» PAGE EXTRACT
★ ★ ★ ★ ★ ★ ★
Now back to things “art.” I was present at Sotheby’s in New York on the evening of November 9, 2004, when Mark Rothko’s vast, beautiful No. 6 (Yellow, White, Blue over Yellow on Gray) of 1954 sold for USD $17,368,000 (including Sotheby’s premium), far beyond its estimates of USD $9 to 12 million. It seemed a stunning sum; the seller (Robert Mnuchin, a former Goldman Sachs executive turned art dealer) was pleased, indeed. The work had last been publicly offered at Christie’s in May of 1987 where it sold for USD $924,000, yielding an enviable annualized rate of return—if one wishes to besmirch such an ethereal picture with the crass facts of its “value”—of 18.2% for the seventeen-year period. That evening’s sale took in USD $93.5 million, the highest total in fifteen years. The past sale total record was November 1989—right before the art market took a memorable, long-lasting nosedive.

Of course, the Rothko buyer of November 2004 has something to be pleased about, too: to the increasing number of people with the means to acquire one, a major Rothko for USD $17.4 million now seems a veritable bargain! Rothko’s slightly smaller White Center (Yellow, Pink and Lavender on Rose) of 1950 from the collection of David and Peggy Rockefeller sold last May 15 at Sotheby’s in New York for USD $72,840,000. The work had been acquired from the Sidney Janis Gallery in 1960 and had since been in the Rockefeller family collection. Although White Center is unquestionably the finer and more important of the two works, one can nevertheless use the two figures as a rough, ballpark estimate for the increase from 2004 to 2007 in the “value” of a major Rothko: about 319%.
★ ★ ★ ★ ★ ★ ★
» STORED DATA
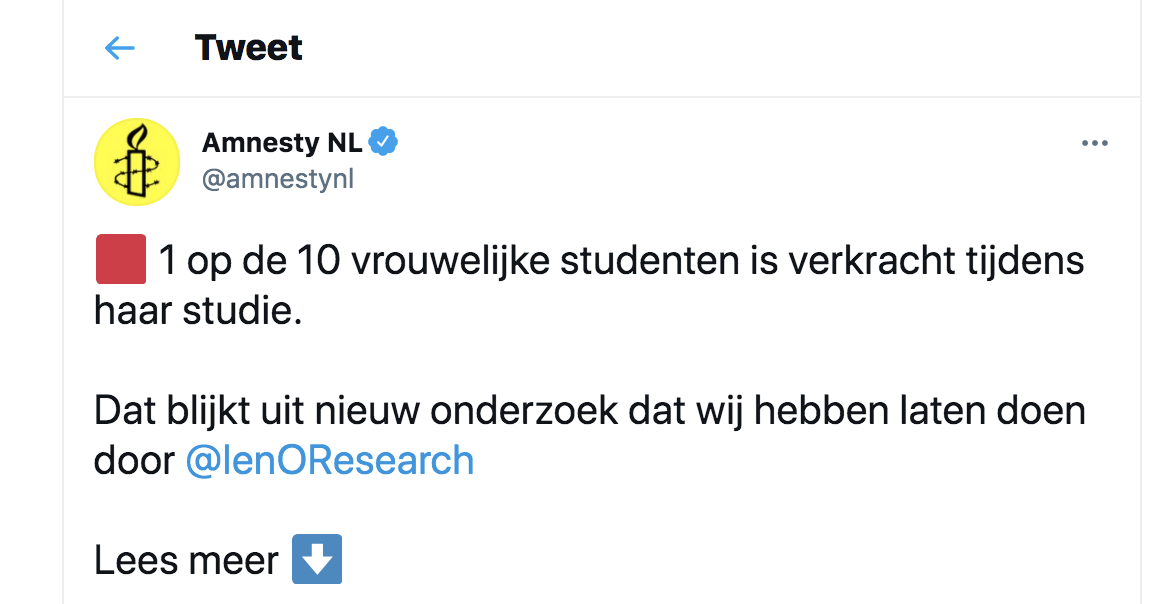Click the blue down-arrow emoji
1160x604 pixels.
coord(317,559)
★ ★ ★ ★ ★ ★ ★
» LIST OF TASKS
1. Return the part of the Rothko auction passage that opens with the words containing "Of course, the" and closes with "Rothko: about 319%.", copied word for word.
2. Answer these from the Rothko auction passage:
(a) What price did No. 6 fetch at Christie's in May of 1987?
(b) What total did the Sotheby's evening sale of November 9, 2004 take in?
(c) From which gallery was White Center acquired in 1960?
3. Please write what comes next in the Rothko auction passage, picking up after its final sentence.

» ANSWER SET
1.
Of course, the Rothko buyer of November 2004 has something to be pleased about, too: to the increasing number of people with the means to acquire one, a major Rothko for USD $17.4 million now seems a veritable bargain! Rothko’s slightly smaller White Center (Yellow, Pink and Lavender on Rose) of 1950 from the collection of David and Peggy Rockefeller sold last May 15 at Sotheby’s in New York for USD $72,840,000. The work had been acquired from the Sidney Janis Gallery in 1960 and had since been in the Rockefeller family collection. Although White Center is unquestionably the finer and more important of the two works, one can nevertheless use the two figures as a rough, ballpark estimate for the increase from 2004 to 2007 in the “value” of a major Rothko: about 319%.

2.
(a) USD $924,000
(b) USD $93.5 million
(c) The Sidney Janis Gallery

3.
The May 15, 2007 Sotheby’s sale took in the giant sum of USD $254.9 million, a 172.6% increase on the record-breaking November 2004 sale, though many records had been broken in between. I can’t remember whether the May 15 sale was a record, but, as the numbers just keep growing, it hardly seems worth keeping score any more. The following evening, Christie’s New York held its competing sale and took in USD $384.7 million on 74 lots sold. Most spectacular in that sale was Andy Warhol’s Green Car Crash—Burning Car I of 1963, a classic work measuring ninety by eighty inches, which sold for USD $71,720,000 against an estimate of USD $25–$35 million. Also in that sale was Warhol’s Lemon Marilyn of 1962, a twenty-by-sixteen-inch canvas that went for USD $28,040,000 (estimate undisclosed). By the time the evening of May 16 wound down, the ten Warhols offered had brought in a staggering USD $136,704,000, two exquisite Rothkos from 1961 together brought USD $49,360,000, a de Kooning went for USD $19.1 million, a small Jasper Johns for USD $17.4 million… Twenty-six artists’ auction records were made, sixty-five lots sold for more than USD $1 million, 74% sold above their high estimate… and so the story goes.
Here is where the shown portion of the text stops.